In Texas, “a person is justified in using force against another when and to the degree the actor reasonably believes the force is immediately necessary to protect the actor against the other’s use or attempted use of unlawful force.” Tex. Penal Code § 9.31. “A person is justified in using deadly force against another: (1) if the actor would be justified in using force against the other under section 9.31; and (2) when and to the degree the actor reasonably believes the deadly force is immediately necessary: (A) to protect the actor against the other’s use or attempted use of unlawful deadly force; or (B) to prevent the other’s imminent commission of aggravated kidnapping, murder, sexual assault, robbery, or aggravated robbery.” § 9.32. Of importance for the present case, “[a] person who has a right to be present at the location where deadly force is used, who has not provoked the person against whom deadly force is used, and who is not engaged in criminal activity at the time the deadly force is used is not required to retreat before using deadly force as described by this section.” § 9.32(c).

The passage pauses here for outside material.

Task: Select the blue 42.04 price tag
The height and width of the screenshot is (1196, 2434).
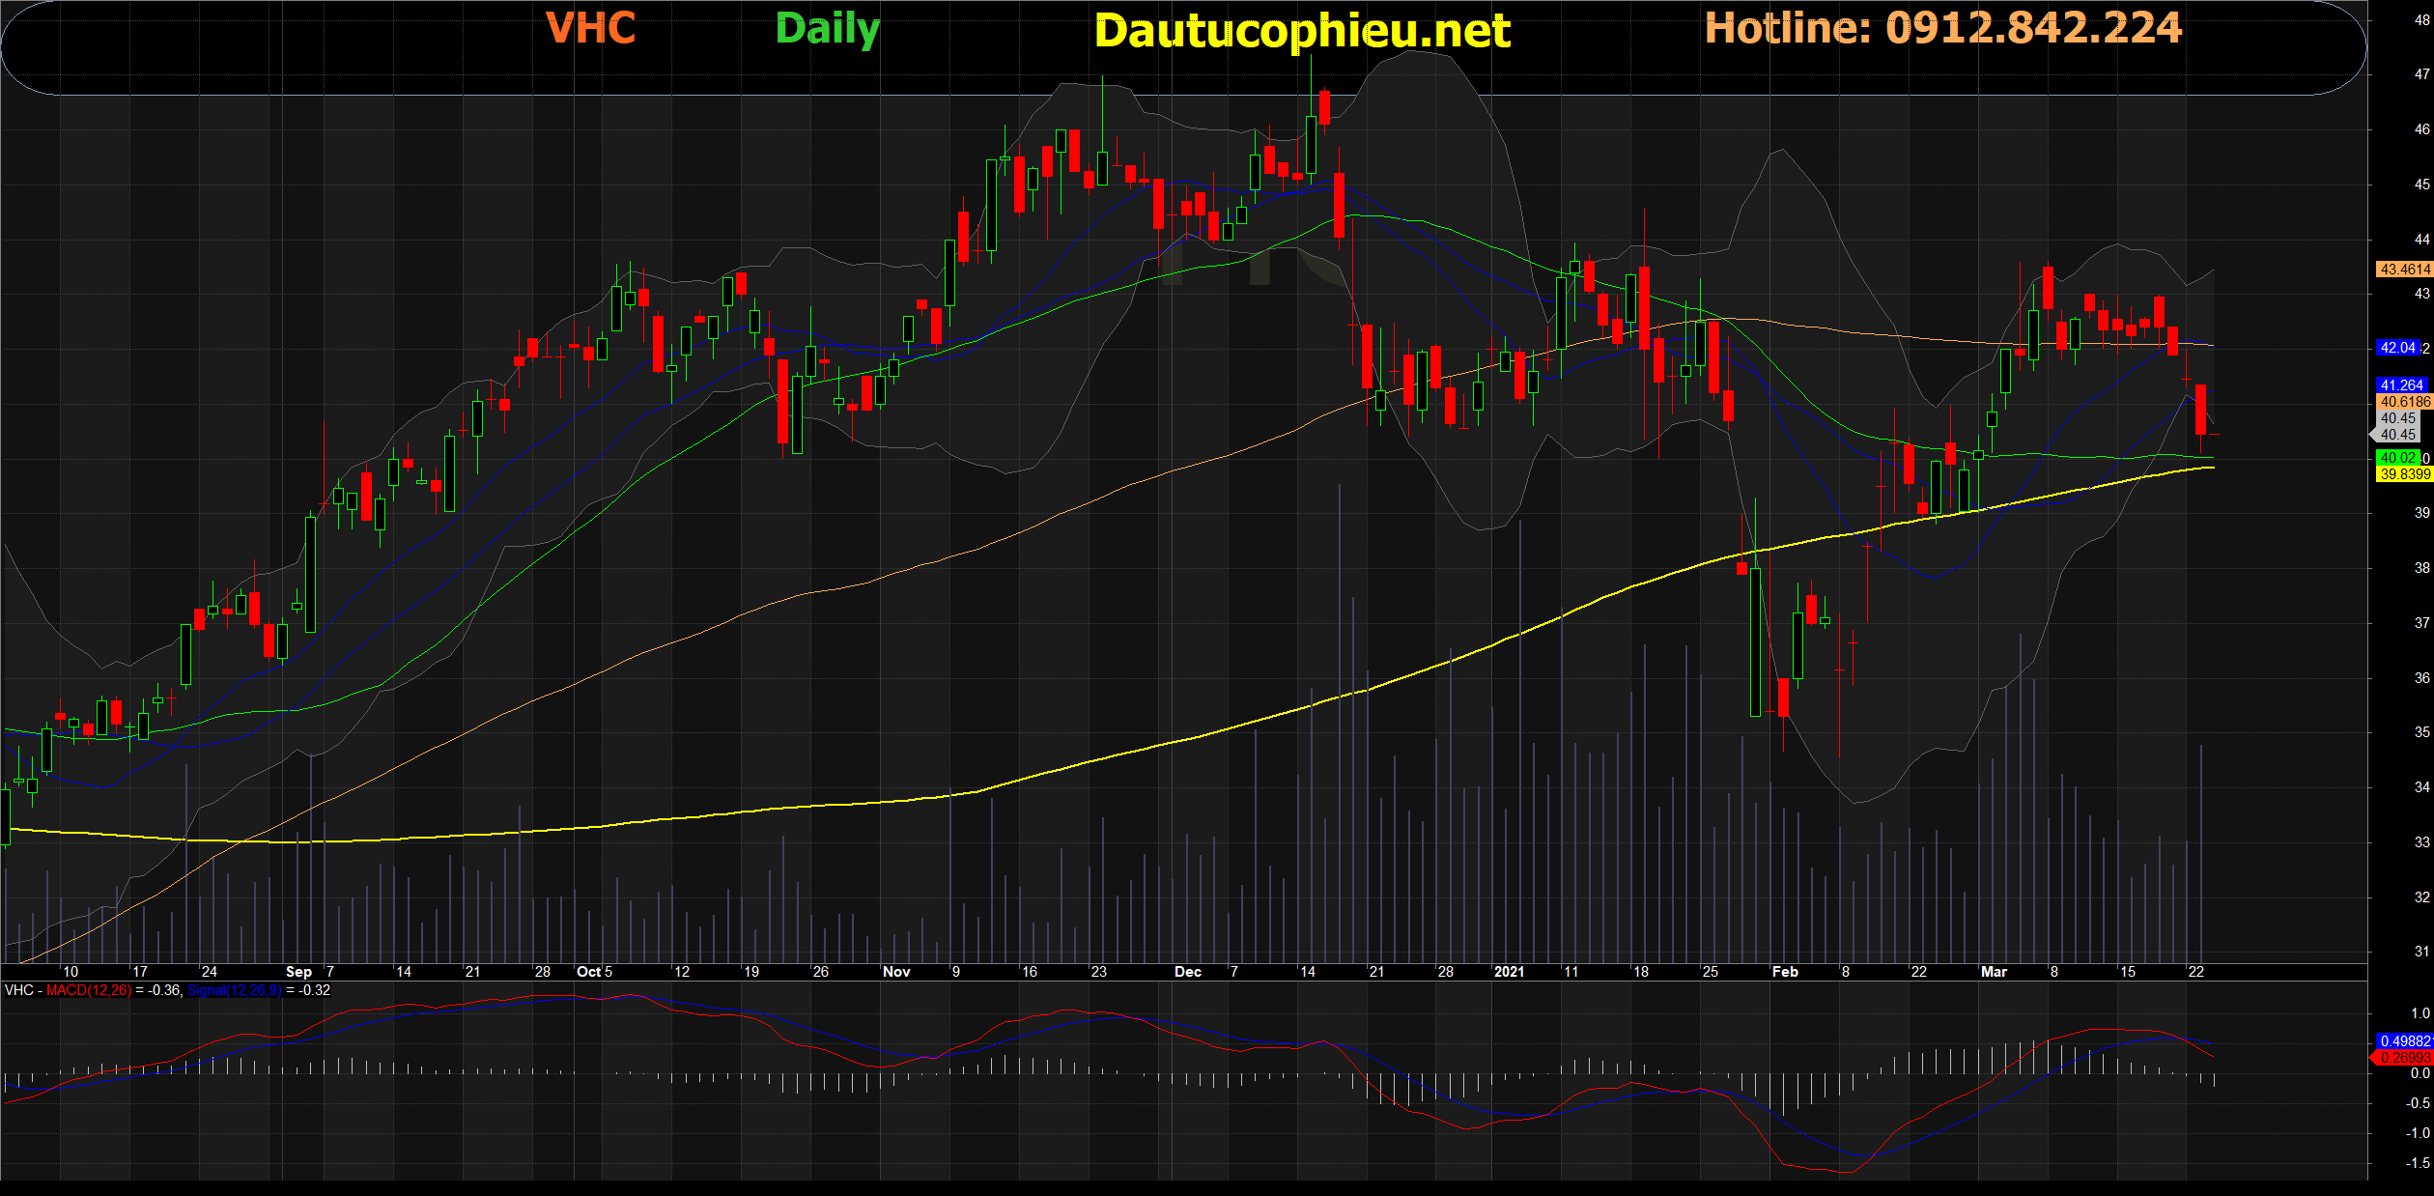Action: tap(2397, 348)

According to Rogers’ testimony, he had a right to be in Watson’s house because he had the key and the passcode provided to him by Sandra; she had asked him to stop by and feed her cats; and he had done so numerous times in the past and knew the cats’ names and where their food and food bowls were located. In fact, the Court stated that the evidence raises questions about whether Complainant’s own actions were justified under § 9.31. Rogers used potentially deadly force while defending himself against Complainant’s unprovoked actions of approaching Rogers aggressively with a raised knife. As the Court pointed out, Rogers presented evidence that he had valid consent provided by Watson to be in the home, despite the fact Complainant did not consent to Rogers accessing the family home. Moreover, even assuming Rogers were a trespasser for the sake of argument, Texas law “does not blanket authorize the use of deadly force against trespassers – especially in the middle of the afternoon,” the Court stated. See § 9.42.
Applying the governing law to the record, the Court concluded that Rogers was entitled to the defensive charges requested under the standards provided in § 9.32(a)(2)(B) and § 9.32(c). It explained that Rogers’ testimony entitled him to a self-defense jury instruction and that it for the jury to decide whether he had permission to be in the home and whether he used deadly force to protect himself to prevent his imminent murder, not the prosecution or trial judge. Thus, the Court held that both the trial court and the COA erred in this case.
Accordingly, the Court reversed the decision of the COA and remanded to the trial court for further proceedings consistent with its opinion. See: Rogers v. State, 2022 Tex. Crim. App. LEXIS 742 (2022).